План был замечательным, плотным, компактным, вмещающим максимум приятного и полезного в довольно ограниченный промежуток времени. Лишь одно не давало покоя: чувство вины не покидало ее с тех самых пор, как она покинула Сэнтинел-Билдинг. Дункан был в беде, в большой беде. Она не могла просто забыть об этом и соблюдать распорядок дня обычного туриста, будто ничего не произошло.
«Он взрослый мужчина, настоящий профессионал, — внушала сама себе Харли, шагая по направлению к Восьмой авеню в поисках стоянки автобусов „Грейлайн“, — и, уж конечно, он может сам о себе позаботиться».
Для большей убедительности она повторяла их снова и снова.
Проклятый Дункан Ланг! Все, что должно ее волновать — это как удачнее провести каникулы, а не сходить из-за него с ума. Он бесцеремонно вторгся в ее планы, мысли и даже чувства, и, по ее мнению, это было нечестно. Она, подобно ребенку, впервые переживающему восторг настоящего приключения, мечтала в одиночку побывать на Манхэттене и насладиться ощущением невиданной доселе свободы. А вместо этого — Дункан Ланг или его тень, которые назойливо преследуют ее днем и ночью, во сне и наяву.
Свобода — это нечто совсем другое. И какое ей дело до его семейства, рядом с которым гоблины кажутся невинными созданиями. И она ничем не может помочь ему в деле с кражей бриллиантов.
Подумать только, со вчерашнего вечера она грезит — именно грезит — о каком-то парне, вместо того чтобы писать песни, сочинять музыку или хотя бы подумать о своем будущем. Они знакомы всего-то чуть больше двух дней — хорошо, пусть двух потрясающих дней, — и все ж он не смел так завладеть ее душой. Она ведь не какой-нибудь подросток — пустоголовый, косноязычный, с выплескивающимися через край гормонами, выпирающими ключицами и прыщавым лбом. Она — женщина. Свободная и независимая женщина, желающая как следует поразвлечься ближайшие полторы недели. И она не позволит Дункану Лангу запросто разрушить то, к чему шла так долго и трудно, а порой и рискованно. С этим надо покончить, и немедленно.
Харли купила билет на экскурсию и, удобно устроившись на втором этаже двухъярусного автобуса «Грейлайн», заставила себя сосредоточиться на рассказах экскурсовода о Геральд-сквере, Вулворс-Билдинг и Сохо, мимо которых они проезжали. К тому моменту, когда за окном зазеленел Бэтттери-парк, она напрочь позабыла о Дункане Ланге. Она имела все основания гордиться собой: у нее получилось выбросить его из головы. Прекрасный день снова был в полном ее распоряжении. Поколесив по Манхэттену, автобус вернулся на станцию, и Харли зашагала по направлению к театру Сент-Джеймса, бросив на ходу несколько долларов в ящик для пожертвований. Ей надо было пройти всего-то с десяток кварталов, но, желая размять затекшие ноги, она двинулась по более длинной Седьмой авеню.

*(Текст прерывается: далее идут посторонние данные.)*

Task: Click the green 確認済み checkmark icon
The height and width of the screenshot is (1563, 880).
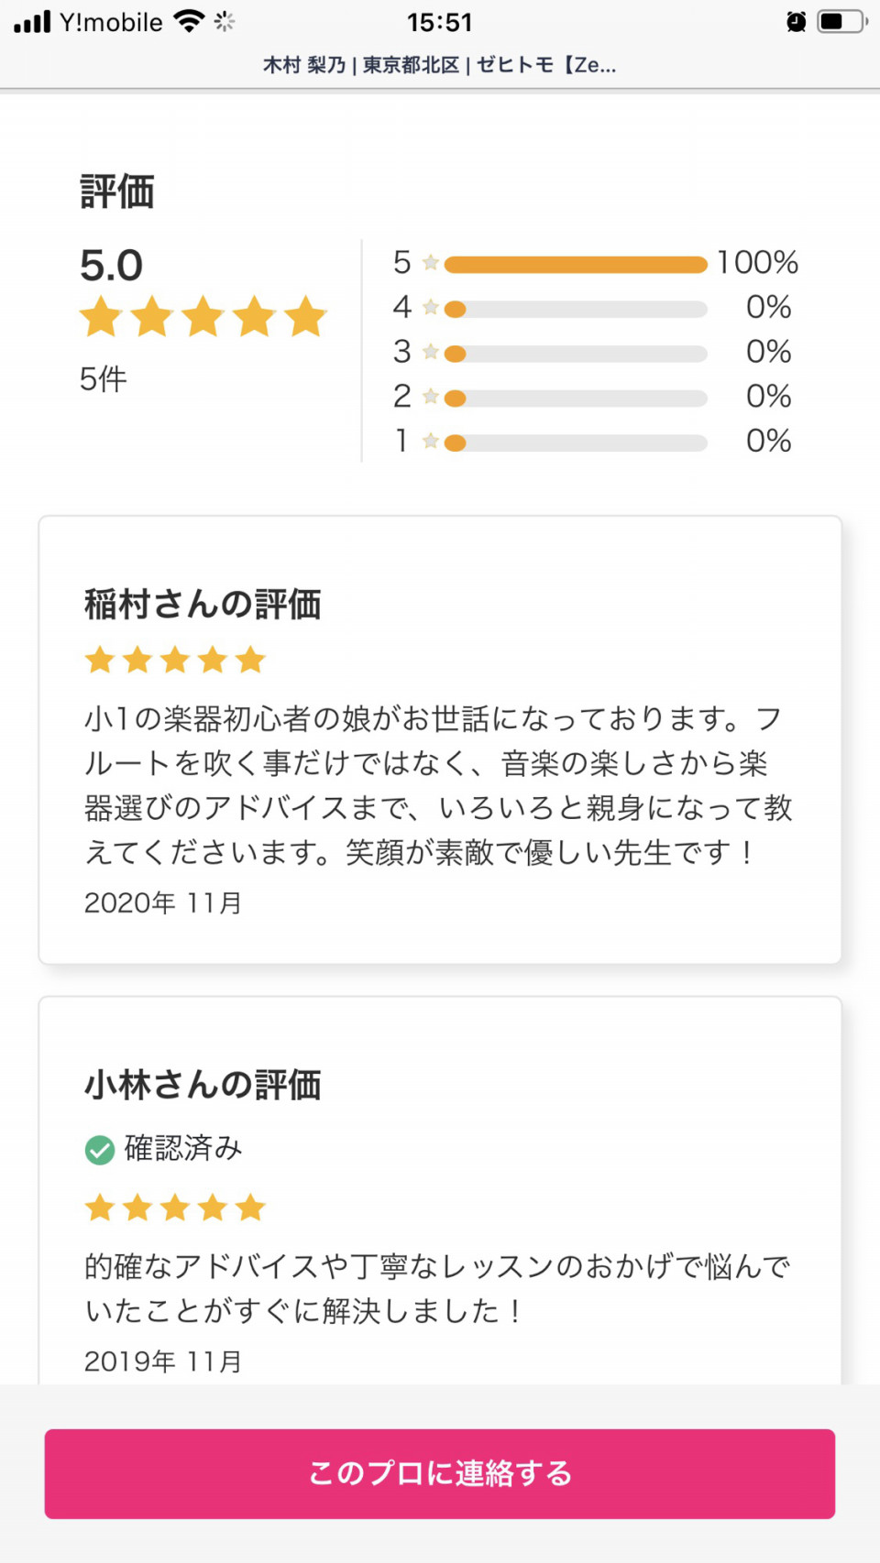Action: [100, 1149]
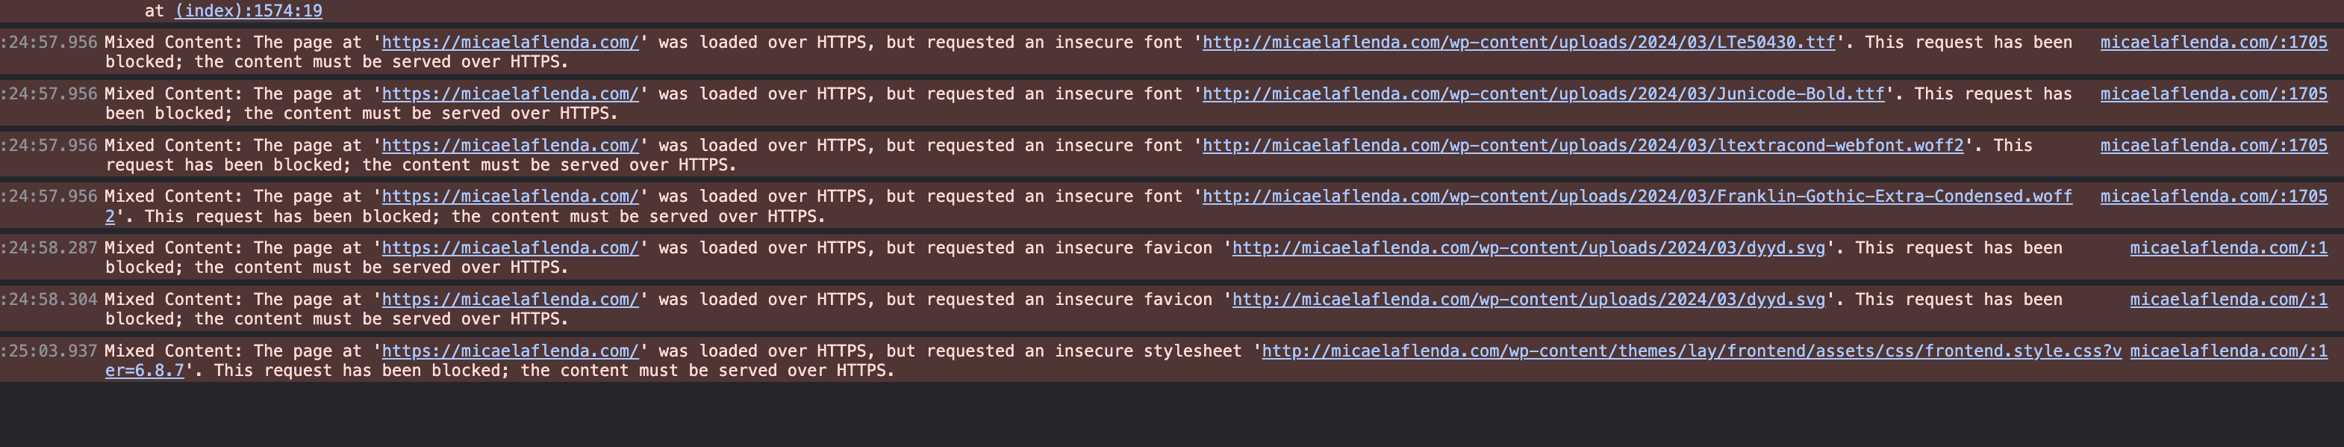The height and width of the screenshot is (447, 2344).
Task: Open dyyd.svg favicon URL in the 24:58.287 message
Action: (1529, 248)
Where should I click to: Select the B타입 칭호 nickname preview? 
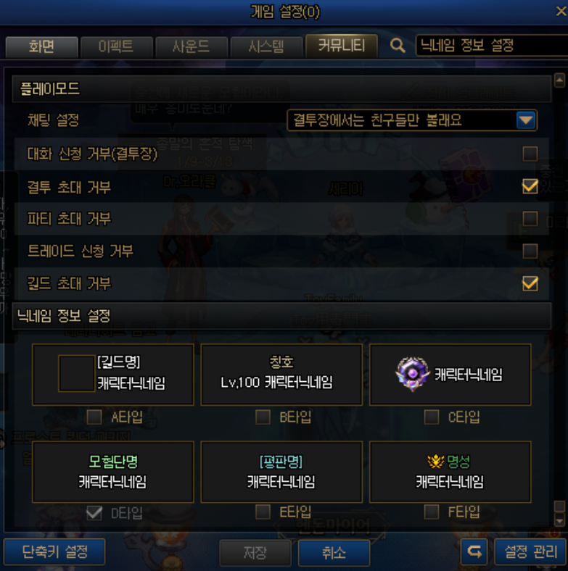click(281, 375)
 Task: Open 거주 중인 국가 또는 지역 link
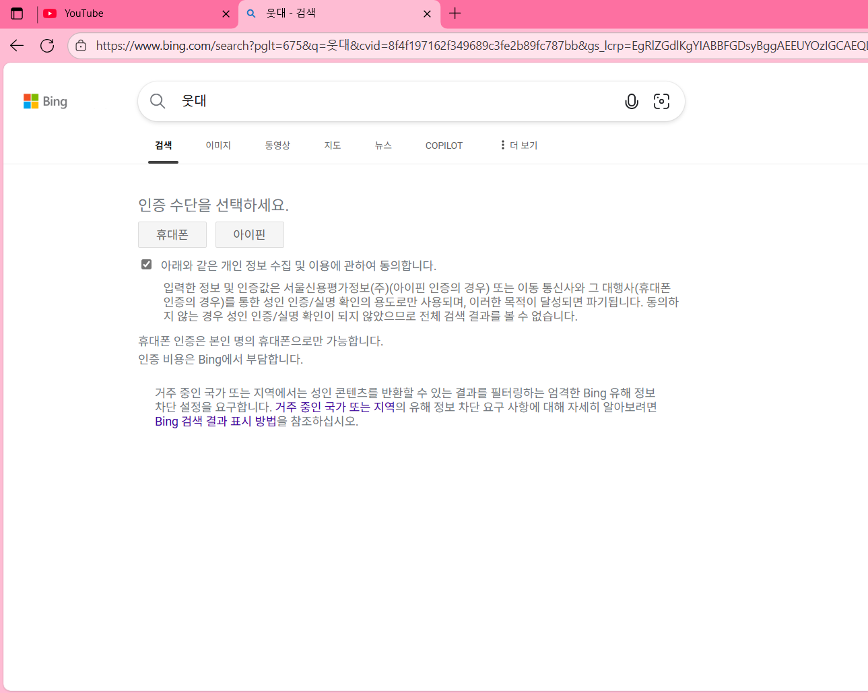[335, 407]
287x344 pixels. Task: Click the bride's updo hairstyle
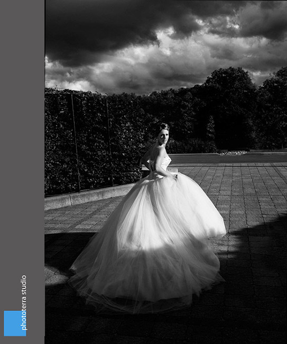163,127
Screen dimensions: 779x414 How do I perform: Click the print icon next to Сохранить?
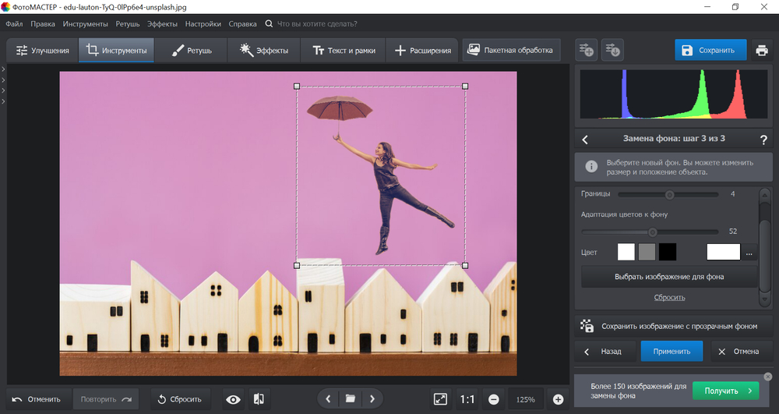click(x=761, y=51)
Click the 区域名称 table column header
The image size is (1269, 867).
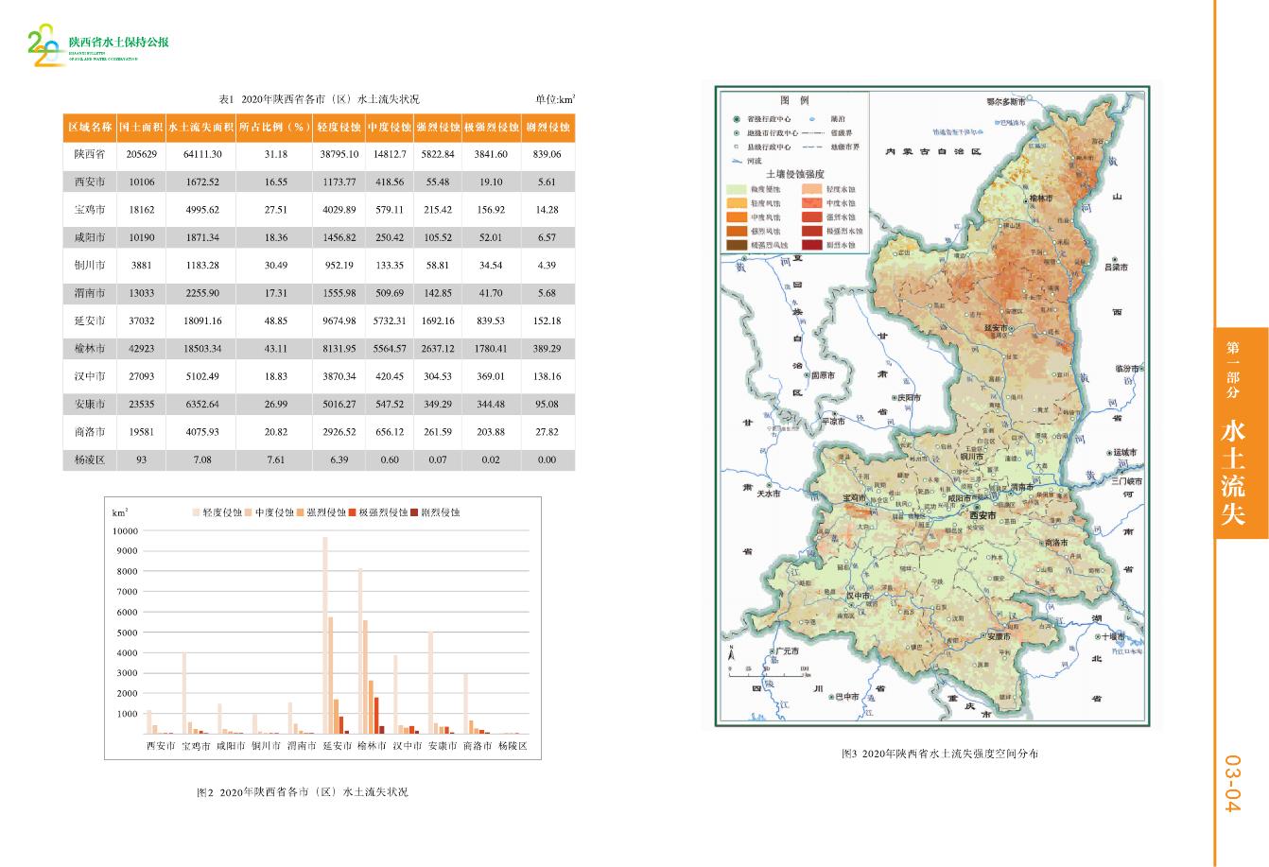pos(90,127)
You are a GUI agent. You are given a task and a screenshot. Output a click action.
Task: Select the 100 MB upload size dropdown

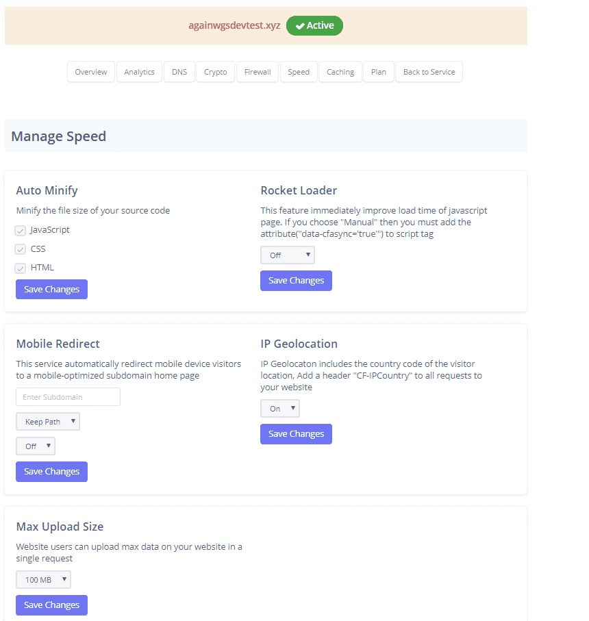pos(43,581)
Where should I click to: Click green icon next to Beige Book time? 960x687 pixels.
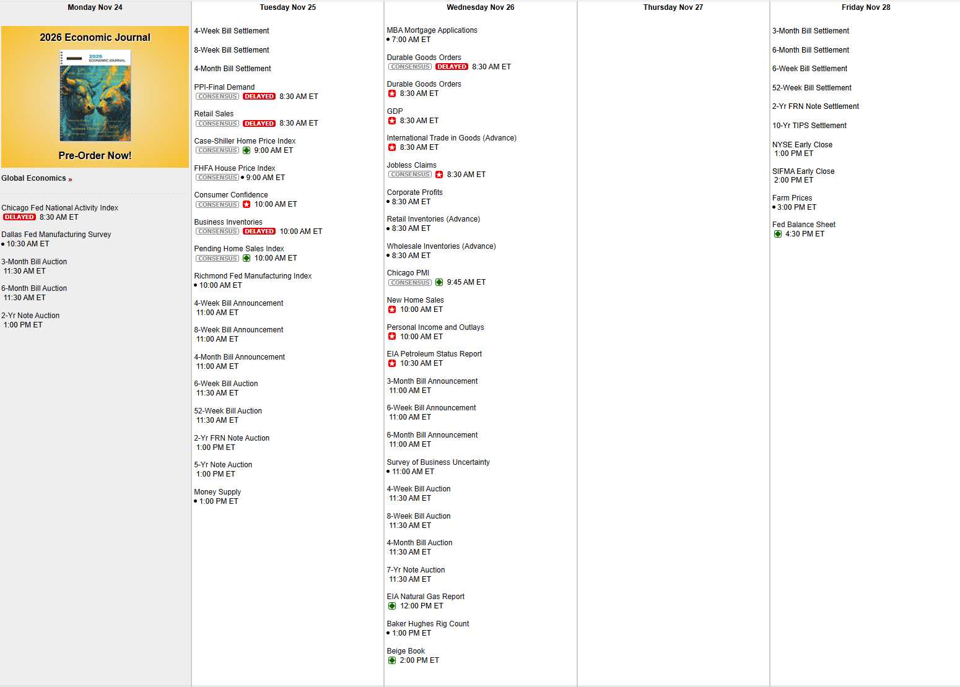click(391, 660)
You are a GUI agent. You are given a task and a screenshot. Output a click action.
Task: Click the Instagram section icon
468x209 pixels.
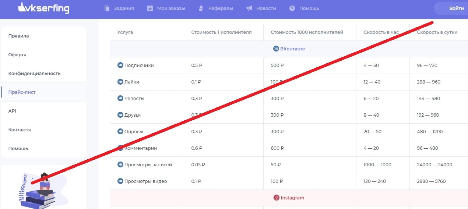point(277,198)
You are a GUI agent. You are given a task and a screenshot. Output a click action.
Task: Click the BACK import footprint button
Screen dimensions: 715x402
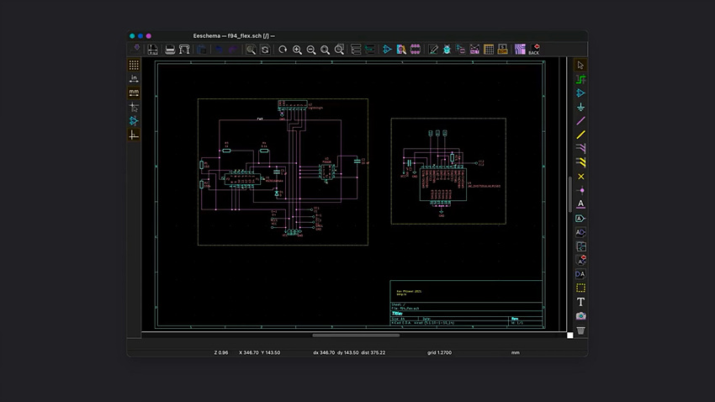533,50
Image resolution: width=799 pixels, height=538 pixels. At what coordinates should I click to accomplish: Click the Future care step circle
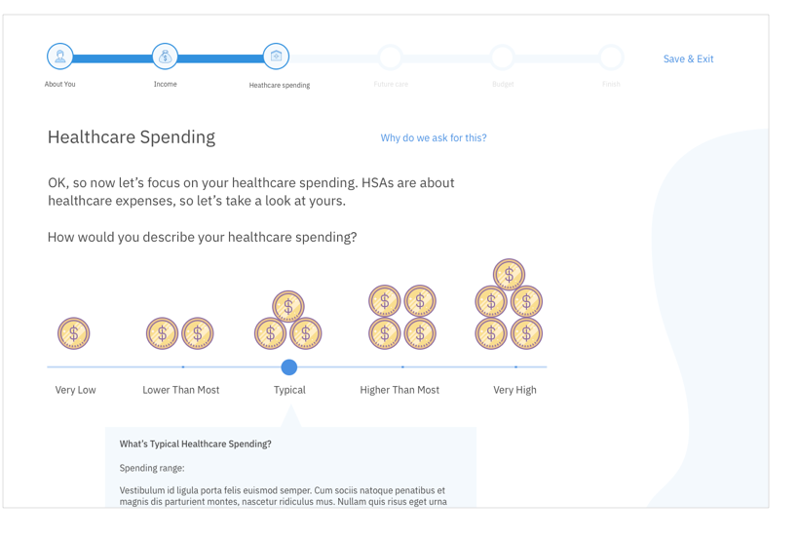390,58
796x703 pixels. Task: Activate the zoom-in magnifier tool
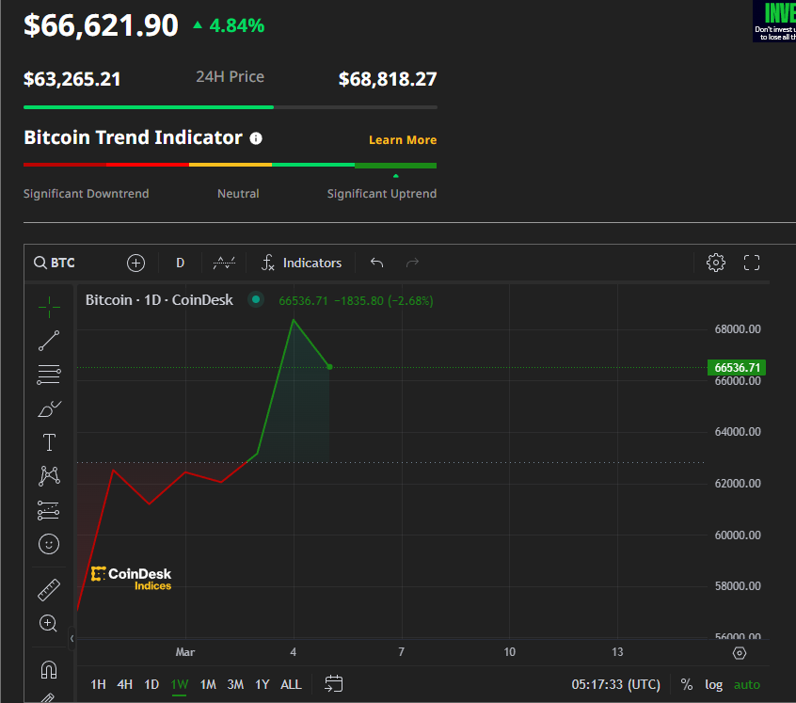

Здесь было на что посмотреть. Поздний июль из-за жары и повышенной влажности отнюдь не считается пиком туристского сезона в Нью-Йорке, но похоже кто-то забыл сообщить об этом тысячам приезжих, заполнивших тротуары. Харли шагала по улице, сливаясь с пестрой толпой и не обращая внимания на кошмарную толчею, упиваясь энергией, исходящей от людского потока — людей разного цвета кожи, возраста, облика, — мимо небольших забегаловок и роскошных фасадов отелей, варьете и театров.